Excerpt to read ->
• • • •

By Dyann Nashton | Contributing writer

UTICA – A key underpinning of the mission of Catholic Charities is its efforts to organize and provide direct services to all people in need. These can be the needs of one person, one family, one building’s residents or an entire community. No matter how large the scale, being prepared is the best way to carry out that mission.

Representatives of the United States Army Reserve spent last week with a half-dozen team members of Catholic Charities of Oneida/Madison County for emergency planning training. The project brought members of the 1st Mission Support Command in Puerto Rico and U.S. Army Reserve Command in Fort Bragg to present the workshop on Continuity of Operations and Emergency Planning Assistance.

Denise Cavanaugh, executive director of Catholic Charities of Oneida/Madison County, said, “What resonated with me is that this program was a huge, wonderful, out-of-the-box opportunity with high-powered Army Reserve officials who came in so that we could gain from their experience.” She said she is eager to share the training information with the other Catholic Charities offices throughout the Syracuse Diocese.

Connectivity with those Catholic Charities serves and other community agencies is critical in times of need.

“Nobody wants to talk about the worst-case scenario. But if we do that ahead of time and talk about the process, we are in a better position to serve those who need us. If you don’t put your head in the sand and take the time to sit down and prepare, you’re better able to help others,” she noted.

U.S. Army Reserve Emergency Management Specialist Robert Stabb said this training in some ways brought him full circle. Once an Oneida resident, he connected with another local a few years ago and discussed the 2013 Oneida Creek flood. When the area’s families fled their homes, Catholic Charities in Madison County was integral in relief and recovery efforts. According to a Feb. 12, 2016, article, the flood damaged 154 homes. Last year, the Federal Emergency Management Agency (FEMA) approved $21 million to buy and tear down these properties.

• • • •

Input data ->
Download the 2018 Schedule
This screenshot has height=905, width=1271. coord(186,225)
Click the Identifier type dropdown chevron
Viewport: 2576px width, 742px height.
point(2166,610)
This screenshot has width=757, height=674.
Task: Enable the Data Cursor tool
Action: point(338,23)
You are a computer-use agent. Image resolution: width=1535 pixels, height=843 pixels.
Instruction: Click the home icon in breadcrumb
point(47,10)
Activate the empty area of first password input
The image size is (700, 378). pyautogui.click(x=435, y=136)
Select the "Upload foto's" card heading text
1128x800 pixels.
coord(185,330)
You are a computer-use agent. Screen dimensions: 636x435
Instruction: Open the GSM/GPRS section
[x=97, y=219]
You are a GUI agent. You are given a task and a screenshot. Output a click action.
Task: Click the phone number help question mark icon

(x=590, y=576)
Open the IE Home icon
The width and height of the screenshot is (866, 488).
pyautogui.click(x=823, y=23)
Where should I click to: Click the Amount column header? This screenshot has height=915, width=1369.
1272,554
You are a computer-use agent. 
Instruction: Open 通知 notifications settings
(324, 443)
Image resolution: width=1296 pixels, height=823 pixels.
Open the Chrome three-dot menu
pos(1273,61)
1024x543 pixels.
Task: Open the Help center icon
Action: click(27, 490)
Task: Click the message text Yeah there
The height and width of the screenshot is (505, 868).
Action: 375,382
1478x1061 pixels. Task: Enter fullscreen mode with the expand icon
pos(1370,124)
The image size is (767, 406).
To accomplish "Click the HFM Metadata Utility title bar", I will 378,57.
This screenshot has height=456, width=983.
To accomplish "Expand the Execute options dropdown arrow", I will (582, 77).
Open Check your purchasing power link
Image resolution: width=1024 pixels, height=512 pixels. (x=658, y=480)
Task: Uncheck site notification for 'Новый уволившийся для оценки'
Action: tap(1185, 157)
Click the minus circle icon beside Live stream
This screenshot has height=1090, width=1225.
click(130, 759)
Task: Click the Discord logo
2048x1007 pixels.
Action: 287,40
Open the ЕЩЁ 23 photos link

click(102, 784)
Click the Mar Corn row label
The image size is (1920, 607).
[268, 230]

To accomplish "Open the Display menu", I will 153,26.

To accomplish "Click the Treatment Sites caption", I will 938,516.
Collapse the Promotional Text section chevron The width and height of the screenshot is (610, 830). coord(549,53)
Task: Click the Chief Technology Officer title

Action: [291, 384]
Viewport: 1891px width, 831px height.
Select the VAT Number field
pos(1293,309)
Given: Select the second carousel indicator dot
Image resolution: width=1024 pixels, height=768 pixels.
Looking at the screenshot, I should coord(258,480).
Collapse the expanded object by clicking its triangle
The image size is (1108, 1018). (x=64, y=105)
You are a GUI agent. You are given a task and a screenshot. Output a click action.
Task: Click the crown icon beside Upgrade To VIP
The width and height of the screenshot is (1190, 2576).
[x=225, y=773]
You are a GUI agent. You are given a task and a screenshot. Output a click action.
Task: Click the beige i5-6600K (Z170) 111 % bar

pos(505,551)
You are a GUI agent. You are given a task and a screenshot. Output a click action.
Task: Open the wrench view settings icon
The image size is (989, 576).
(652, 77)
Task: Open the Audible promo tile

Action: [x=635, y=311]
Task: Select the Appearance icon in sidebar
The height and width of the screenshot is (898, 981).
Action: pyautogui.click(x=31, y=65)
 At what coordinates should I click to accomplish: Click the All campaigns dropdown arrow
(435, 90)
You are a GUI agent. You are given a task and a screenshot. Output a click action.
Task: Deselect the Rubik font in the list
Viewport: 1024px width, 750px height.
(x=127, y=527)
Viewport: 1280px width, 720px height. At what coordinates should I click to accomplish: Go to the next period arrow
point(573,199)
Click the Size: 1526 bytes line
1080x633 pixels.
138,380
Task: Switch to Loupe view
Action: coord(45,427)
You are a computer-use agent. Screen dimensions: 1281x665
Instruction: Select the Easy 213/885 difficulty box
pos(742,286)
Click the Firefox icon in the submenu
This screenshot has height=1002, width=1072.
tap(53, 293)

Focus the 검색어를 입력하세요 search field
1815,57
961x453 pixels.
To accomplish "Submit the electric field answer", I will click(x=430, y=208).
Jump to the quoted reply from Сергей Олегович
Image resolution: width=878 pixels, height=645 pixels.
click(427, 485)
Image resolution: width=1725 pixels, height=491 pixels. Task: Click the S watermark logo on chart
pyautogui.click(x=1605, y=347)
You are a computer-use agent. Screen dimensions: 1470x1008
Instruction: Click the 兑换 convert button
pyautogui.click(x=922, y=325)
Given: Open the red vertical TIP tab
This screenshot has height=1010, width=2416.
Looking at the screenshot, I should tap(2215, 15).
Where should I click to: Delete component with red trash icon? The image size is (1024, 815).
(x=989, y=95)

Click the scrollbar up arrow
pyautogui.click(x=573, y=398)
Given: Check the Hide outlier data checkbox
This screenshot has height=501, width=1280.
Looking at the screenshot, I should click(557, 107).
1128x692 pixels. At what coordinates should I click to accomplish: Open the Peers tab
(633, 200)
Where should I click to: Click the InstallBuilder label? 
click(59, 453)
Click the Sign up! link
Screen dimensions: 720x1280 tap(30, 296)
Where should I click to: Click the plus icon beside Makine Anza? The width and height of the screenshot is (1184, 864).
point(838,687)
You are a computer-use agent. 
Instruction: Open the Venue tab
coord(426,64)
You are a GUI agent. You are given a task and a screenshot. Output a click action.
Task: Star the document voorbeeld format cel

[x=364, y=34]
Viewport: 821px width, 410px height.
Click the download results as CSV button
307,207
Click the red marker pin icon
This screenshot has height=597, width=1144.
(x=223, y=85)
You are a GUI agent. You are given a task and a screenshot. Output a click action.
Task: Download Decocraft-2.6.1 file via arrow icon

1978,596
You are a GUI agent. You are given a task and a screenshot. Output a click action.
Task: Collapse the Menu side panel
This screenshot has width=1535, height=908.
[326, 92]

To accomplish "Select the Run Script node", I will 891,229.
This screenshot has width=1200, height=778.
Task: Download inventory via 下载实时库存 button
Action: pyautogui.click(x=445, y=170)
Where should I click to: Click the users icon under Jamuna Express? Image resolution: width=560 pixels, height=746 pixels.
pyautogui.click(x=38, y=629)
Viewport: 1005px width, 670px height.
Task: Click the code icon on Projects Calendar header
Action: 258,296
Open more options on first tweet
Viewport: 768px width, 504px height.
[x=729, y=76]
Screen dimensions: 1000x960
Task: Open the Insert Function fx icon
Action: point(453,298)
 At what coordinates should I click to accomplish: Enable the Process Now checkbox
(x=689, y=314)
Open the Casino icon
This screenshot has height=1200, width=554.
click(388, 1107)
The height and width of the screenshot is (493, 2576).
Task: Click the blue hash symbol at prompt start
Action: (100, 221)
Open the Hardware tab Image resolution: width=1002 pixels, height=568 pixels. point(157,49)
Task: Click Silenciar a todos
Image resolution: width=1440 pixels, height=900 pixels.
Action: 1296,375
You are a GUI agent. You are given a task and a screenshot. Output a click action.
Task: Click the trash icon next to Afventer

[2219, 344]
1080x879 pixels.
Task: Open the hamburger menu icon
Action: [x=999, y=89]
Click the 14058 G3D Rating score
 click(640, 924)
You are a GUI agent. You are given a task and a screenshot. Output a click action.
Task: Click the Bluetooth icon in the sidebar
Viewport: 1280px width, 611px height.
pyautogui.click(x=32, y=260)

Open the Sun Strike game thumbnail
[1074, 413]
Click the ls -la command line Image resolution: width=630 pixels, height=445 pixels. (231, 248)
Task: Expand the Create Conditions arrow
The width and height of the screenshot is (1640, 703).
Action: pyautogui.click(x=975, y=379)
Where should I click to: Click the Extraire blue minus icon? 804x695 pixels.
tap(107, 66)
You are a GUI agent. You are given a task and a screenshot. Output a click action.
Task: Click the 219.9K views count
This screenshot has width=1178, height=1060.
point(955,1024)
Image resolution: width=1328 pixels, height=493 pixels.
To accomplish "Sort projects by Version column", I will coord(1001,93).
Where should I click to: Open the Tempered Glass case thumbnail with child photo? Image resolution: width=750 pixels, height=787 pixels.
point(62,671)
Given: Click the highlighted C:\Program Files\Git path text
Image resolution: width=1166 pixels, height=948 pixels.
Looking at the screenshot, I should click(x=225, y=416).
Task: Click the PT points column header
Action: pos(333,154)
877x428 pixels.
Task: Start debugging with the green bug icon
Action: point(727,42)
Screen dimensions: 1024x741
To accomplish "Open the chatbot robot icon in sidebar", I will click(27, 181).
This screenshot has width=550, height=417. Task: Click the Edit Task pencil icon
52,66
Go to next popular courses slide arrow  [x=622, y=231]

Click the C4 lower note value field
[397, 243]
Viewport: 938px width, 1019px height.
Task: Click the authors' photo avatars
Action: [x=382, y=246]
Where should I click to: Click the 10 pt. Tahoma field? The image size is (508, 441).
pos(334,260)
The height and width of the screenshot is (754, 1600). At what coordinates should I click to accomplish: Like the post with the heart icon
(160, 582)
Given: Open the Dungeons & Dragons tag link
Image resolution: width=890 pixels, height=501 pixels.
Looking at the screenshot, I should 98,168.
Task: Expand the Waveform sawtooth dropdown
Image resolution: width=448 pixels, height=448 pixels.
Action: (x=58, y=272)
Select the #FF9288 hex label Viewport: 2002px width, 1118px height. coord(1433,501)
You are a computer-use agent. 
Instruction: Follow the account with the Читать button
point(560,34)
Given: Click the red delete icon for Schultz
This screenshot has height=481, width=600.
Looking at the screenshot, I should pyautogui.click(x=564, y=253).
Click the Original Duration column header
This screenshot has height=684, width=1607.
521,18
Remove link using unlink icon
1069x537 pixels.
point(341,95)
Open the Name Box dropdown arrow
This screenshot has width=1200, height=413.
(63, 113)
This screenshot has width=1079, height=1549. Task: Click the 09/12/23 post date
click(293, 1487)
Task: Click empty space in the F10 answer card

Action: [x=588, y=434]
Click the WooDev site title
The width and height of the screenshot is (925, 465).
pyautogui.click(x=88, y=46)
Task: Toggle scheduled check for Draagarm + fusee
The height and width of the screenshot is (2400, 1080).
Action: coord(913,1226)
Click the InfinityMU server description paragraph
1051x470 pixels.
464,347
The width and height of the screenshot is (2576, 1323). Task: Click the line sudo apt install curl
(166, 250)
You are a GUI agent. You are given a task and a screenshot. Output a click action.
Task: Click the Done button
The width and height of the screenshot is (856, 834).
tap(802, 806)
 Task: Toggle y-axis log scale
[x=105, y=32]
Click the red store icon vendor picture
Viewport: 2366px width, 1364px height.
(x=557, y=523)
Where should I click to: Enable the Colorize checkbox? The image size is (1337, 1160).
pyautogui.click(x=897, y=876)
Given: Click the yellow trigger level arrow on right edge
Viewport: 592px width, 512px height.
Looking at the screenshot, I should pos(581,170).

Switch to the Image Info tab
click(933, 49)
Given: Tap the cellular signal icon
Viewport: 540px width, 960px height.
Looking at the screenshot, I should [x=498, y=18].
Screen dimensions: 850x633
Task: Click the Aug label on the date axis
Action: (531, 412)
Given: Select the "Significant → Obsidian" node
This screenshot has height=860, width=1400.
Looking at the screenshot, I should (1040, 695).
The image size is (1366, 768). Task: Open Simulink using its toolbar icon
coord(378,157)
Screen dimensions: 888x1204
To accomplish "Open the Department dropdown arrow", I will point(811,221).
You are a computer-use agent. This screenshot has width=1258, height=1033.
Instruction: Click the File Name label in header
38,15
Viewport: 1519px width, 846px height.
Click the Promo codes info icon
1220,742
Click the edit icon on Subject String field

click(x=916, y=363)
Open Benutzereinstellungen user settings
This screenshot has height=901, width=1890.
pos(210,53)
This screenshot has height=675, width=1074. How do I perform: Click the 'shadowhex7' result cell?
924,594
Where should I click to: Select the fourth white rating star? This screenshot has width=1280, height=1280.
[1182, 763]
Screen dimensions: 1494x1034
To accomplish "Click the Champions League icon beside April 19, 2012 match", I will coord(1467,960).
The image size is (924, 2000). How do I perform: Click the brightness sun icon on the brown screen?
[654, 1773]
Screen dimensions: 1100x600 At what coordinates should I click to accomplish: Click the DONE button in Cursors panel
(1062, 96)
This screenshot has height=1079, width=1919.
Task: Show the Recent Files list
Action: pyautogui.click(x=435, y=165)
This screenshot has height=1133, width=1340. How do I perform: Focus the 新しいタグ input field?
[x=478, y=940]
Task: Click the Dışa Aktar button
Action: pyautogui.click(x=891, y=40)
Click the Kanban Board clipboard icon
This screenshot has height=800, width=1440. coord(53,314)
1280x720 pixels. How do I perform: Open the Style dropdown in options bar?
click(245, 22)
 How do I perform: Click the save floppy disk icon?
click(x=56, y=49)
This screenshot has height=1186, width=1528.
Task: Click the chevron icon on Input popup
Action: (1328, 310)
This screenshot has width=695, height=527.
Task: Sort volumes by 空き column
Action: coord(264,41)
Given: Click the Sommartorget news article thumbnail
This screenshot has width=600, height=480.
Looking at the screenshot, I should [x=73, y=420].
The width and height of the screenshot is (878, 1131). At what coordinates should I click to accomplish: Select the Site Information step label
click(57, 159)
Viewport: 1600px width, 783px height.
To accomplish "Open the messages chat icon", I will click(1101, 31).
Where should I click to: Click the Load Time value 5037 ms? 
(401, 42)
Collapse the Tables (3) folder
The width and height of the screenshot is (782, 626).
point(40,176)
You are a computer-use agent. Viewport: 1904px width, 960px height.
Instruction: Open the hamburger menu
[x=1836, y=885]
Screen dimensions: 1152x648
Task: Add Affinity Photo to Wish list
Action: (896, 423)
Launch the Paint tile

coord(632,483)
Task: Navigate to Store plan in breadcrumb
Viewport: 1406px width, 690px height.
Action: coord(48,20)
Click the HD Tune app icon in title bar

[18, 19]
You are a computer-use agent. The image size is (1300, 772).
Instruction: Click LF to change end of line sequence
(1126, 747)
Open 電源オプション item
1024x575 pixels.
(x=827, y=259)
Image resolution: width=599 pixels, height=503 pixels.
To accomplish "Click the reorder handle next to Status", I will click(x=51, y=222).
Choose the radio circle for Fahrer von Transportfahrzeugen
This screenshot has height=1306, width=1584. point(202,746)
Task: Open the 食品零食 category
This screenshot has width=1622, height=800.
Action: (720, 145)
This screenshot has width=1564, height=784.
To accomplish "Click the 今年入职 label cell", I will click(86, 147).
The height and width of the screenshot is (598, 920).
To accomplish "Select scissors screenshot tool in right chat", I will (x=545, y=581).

• • • •

Assigned task -> Retype the stretch of the Catholic Charities training article from "U.S. Army Reserve Emergency" through "down these properties.".

Written solution ->
U.S. Army Reserve Emergency Management Specialist Robert Stabb said this training in some ways brought him full circle. Once an Oneida resident, he connected with another local a few years ago and discussed the 2013 Oneida Creek flood. When the area’s families fled their homes, Catholic Charities in Madison County was integral in relief and recovery efforts. According to a Feb. 12, 2016, article, the flood damaged 154 homes. Last year, the Federal Emergency Management Agency (FEMA) approved $21 million to buy and tear down these properties.